Registry of Standard Biological Models/BioSysBio Abstract Draft
Registry of BioBricks Models using CellML
Author(s): Vincent Rouilly1, Barry Canton2, Poul Nielsen3, Richard Kitney1
Affiliations: 1Imperial College London, 2MIT, 3The University of Auckland
Contact:email: vincent.rouilly@ic.ac.uk
Keywords: 'synthetic biology' 'biobrick' 'cellML' 'model database'
Introduction
One of the main goal in Synthetic Biology is to assess the possibility of building biological systems from interchangeable and standardized parts. In order to provide building blocks, a Registry of standardized DNA BioBricks has been established at the MIT. BioBricks can then be assembled to form devices or more complicated systems in living cells.
As in most engineering fields, the challenge begins with a comprehensive description and understanding of the problem.
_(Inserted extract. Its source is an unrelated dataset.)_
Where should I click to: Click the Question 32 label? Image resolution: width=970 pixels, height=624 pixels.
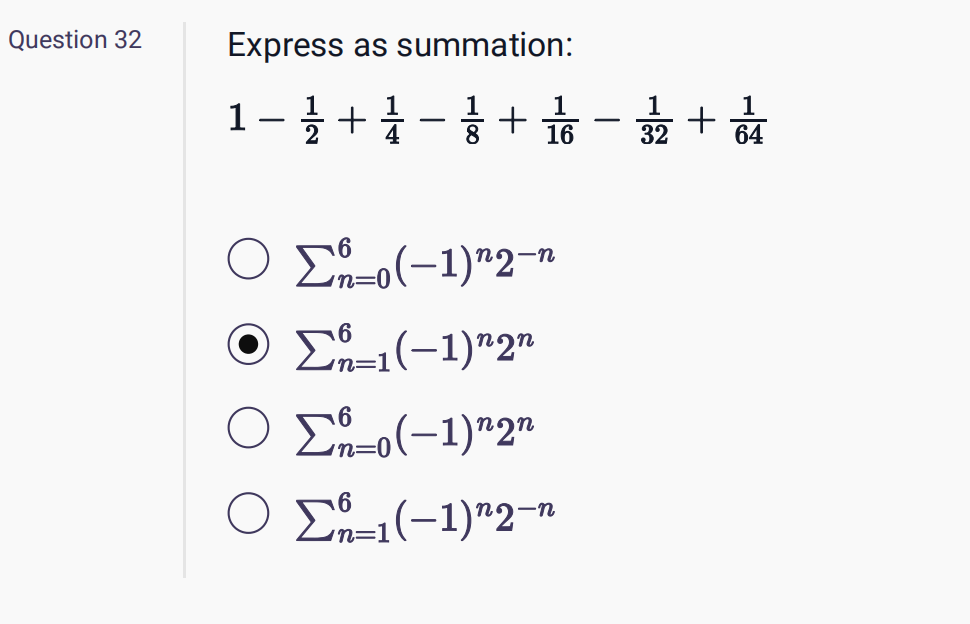[74, 40]
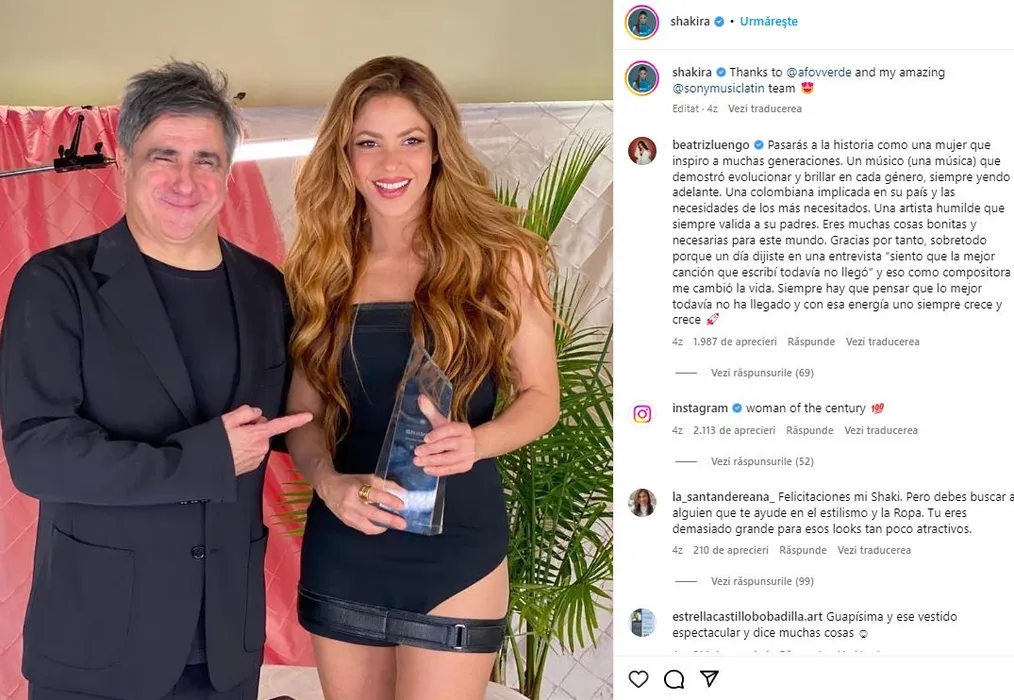The width and height of the screenshot is (1014, 700).
Task: Like the post with the heart icon
Action: tap(638, 679)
This involves qualitative and quantitative analysis: clear physical interpretation of the problem followed by an adequate mathematical description.
Therefore, alongside the effort of extending the number of parts available and characterizing them experimentally , a logical extension to the Registry would be to build a Registry of Biobrick Models to complement the wetlab work.
A key aspect in this effort is the use of a description language being able to describe and support the BioBrick concepts.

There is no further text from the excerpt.